O Valor usou o substantivo ‘dubiedade’ no título: ‘Lula mostra dubiedade ao falar sobre aborto’. O Globo usou o adjetivo ‘dúbia’ na primeira linha da matéria: ‘O presidente Lula demonstrou posição dúbia em relação à polêmica legalização do aborto no país.’
Dúbio, ensina o Aurélio, é ‘duvidoso, incerto, ambíguo’.
Nenhum desses adjetivos se aplica ao caso. O contrário é que é a verdade. Como o próprio Globo informou no título, ‘Lula diz ter posições distintas sobre aborto’.
Ou como está no sub-título da Folha: ‘Presidente afirma ser contra a interrupção voluntária da gravidez, mas que não pode desconhecer uma questão de saúde pública’.

- - -

DESCRIÇÃO DA TAREFA:
Por favor, retome o texto sobre como a imprensa descreveu a posição de Lula a respeito do aborto, continuando a partir do ponto em que ele termina. Os registros abaixo têm outra origem.

DADOS BRUTOS:
- - -

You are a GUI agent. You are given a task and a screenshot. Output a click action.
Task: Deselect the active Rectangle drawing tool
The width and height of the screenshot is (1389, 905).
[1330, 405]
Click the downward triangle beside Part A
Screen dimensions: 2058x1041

- - -

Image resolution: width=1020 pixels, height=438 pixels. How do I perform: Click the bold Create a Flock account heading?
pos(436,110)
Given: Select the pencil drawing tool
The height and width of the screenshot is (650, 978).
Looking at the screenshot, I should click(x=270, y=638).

- - -

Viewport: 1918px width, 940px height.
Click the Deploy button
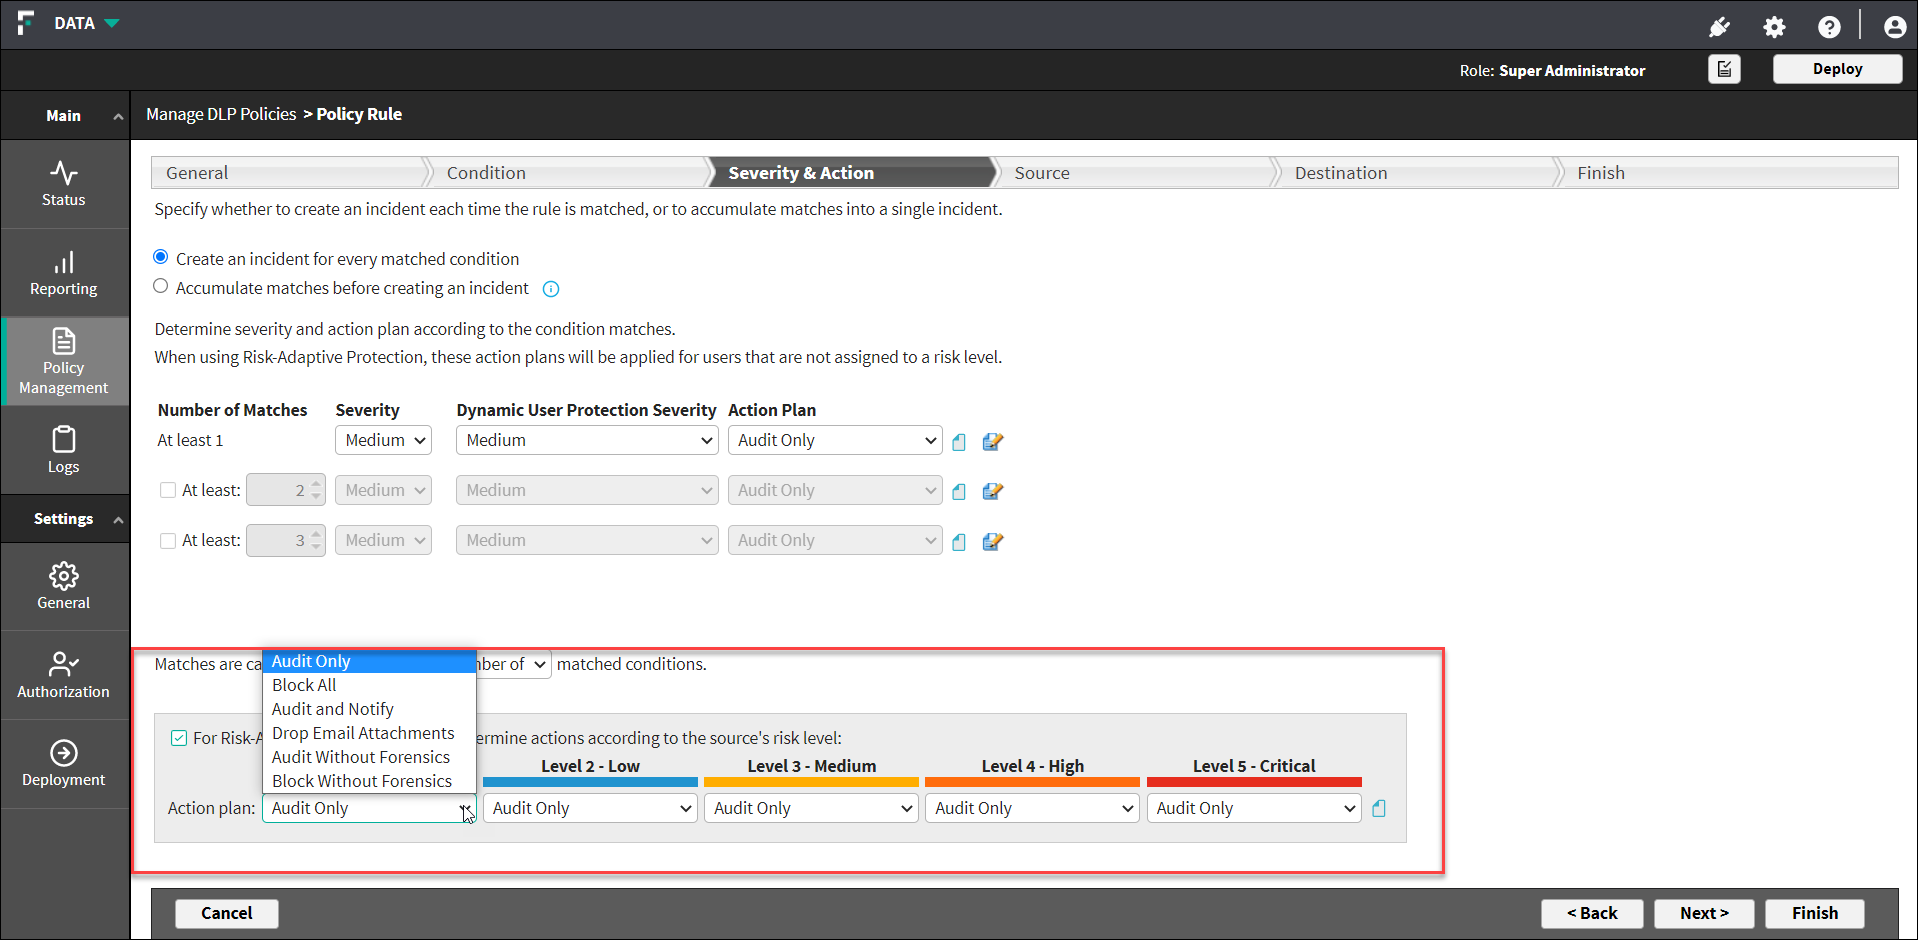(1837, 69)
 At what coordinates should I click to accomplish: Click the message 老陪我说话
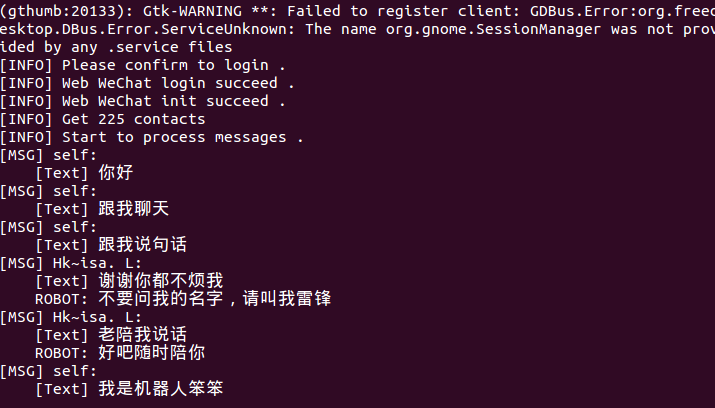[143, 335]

- - -

RESULTADO DO EXERCÍCIO:
Contra o aborto é o cidadão Luiz Inácio Lula da Silva. Já um presidente da República que não seja hipócrita é obrigado a reconhecer que ‘o Estado não pode ficar alheio a uma coisa que existe, que é real, e não dar assistência para essas pessoas’ – aquelas ‘muitas meninas que, no desespero e por falta de orientação, se matam precocemente’, tentando fazer abortos sem assistência médica, ou em condições de risco extremo.
Em vez de apontar dubiedades onde não existem, melhor teriam feito os jornais se destacassem a coragem do presidente em dizer o óbvio, num país em que a maioria da população não quer que se mexa nas restrições ao aborto, que datam de 1940, e ainda por cima na antevéspera da chegada de um papa, cuja voz, ‘voltada para o passado, ignora as aflições causadas pelos problemas práticos da sociedade moderna’, nas palavras da revista Carta Capital na capa da edição desta semana.
Posso estar enganado, mas não me lembro de outro presidente brasileiro que tenha dito com a mesma clareza o que há de essencial a dizer sobre a questão do aborto: é um problema de saúde pública.